Los Angeles Clippers: La squadra meno blasonata di Los Angeles dovrà provare ad alzare l’asticella degli obiettivi. Lo scorso anno fu semifinale di Conference ad Ovest con conseguente sconfitta pesante contro gli Spurs. Ora Chris Paul, Blake Griffin e compagni dovranno cercare di ottenere un risultato migliore ma non sarà facile nell’agguerrita Western Conference. Il talento c’è per poter puntare in alto, esperienza e gioventù si fondono in un bel mix ma servirà anche avere i nervi saldi nei momenti di difficoltà. Solo così si potrà arrivare in alto.

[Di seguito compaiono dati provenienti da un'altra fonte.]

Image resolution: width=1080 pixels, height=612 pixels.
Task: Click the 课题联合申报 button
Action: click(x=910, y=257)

Los Angeles Lakers: I gialloviola dopo la grande campagna acquisti del mercato estivo sono la più seria candidata della Western Conference (assieme ai Thunder ovviamente) alla Finale NBA: sono arrivati in rapida sequenza uno dei migliori playmaker del momento e della storia NBA come Steve Nash, un grande ricambio in panchina come Jamison ed il centro più forte della lega, ovvero Dwight Howard. Questi giocatori vanno a rinforzare un gruppo che già può contare sul fenomeno indiscusso Kobe Bryant, su Pau Gasol (una delle ali grandi più forti della NBA) e su World Peace (alias Ron Artest) rendendo il roster dei Lakers uno dei miglior e più competitivi. Non sarà facile battere Oklahoma City nel testa a testa che si svilupperà nella stagione ma Los Angeles ha dato un segnale forte alla NBA, chi vorrà vincere dovrà fare i conti (necessariamente) con questi Lakers che puntano decisamente al titolo dopo un paio di stagioni non all’altezza del loro blasone.

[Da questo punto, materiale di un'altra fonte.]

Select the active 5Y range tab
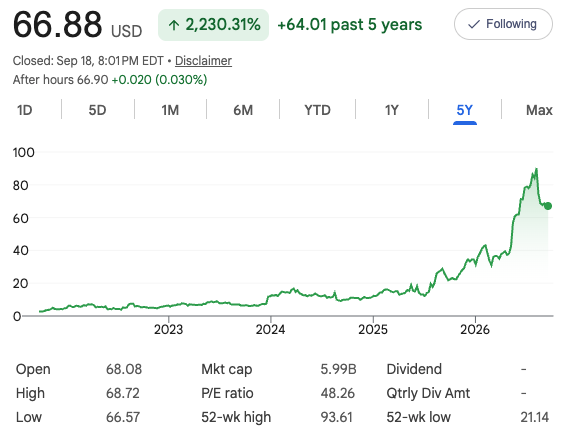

Phoenix Suns: Restyling in casa Suns con i viola-arancio che si presentano ai nastri di partenza come una delle possibili sorprese della stagione. La squadra non ha delle vere e proprie “Stelle” considerando l’addio di Nash, ma un gruppo solido e valido in ogni reparto che potrà dare molto fastidio a tutti. L’obiettivo è quello di arrivare ai playoff, cosa non così sicura ma neanche impossibile. Beasley dovrà far vedere il suo vero potenziale, finora molto nascosto. Attenzione al rookie Marshall, playmaker che potrà diventare uno dei migliori della Lega.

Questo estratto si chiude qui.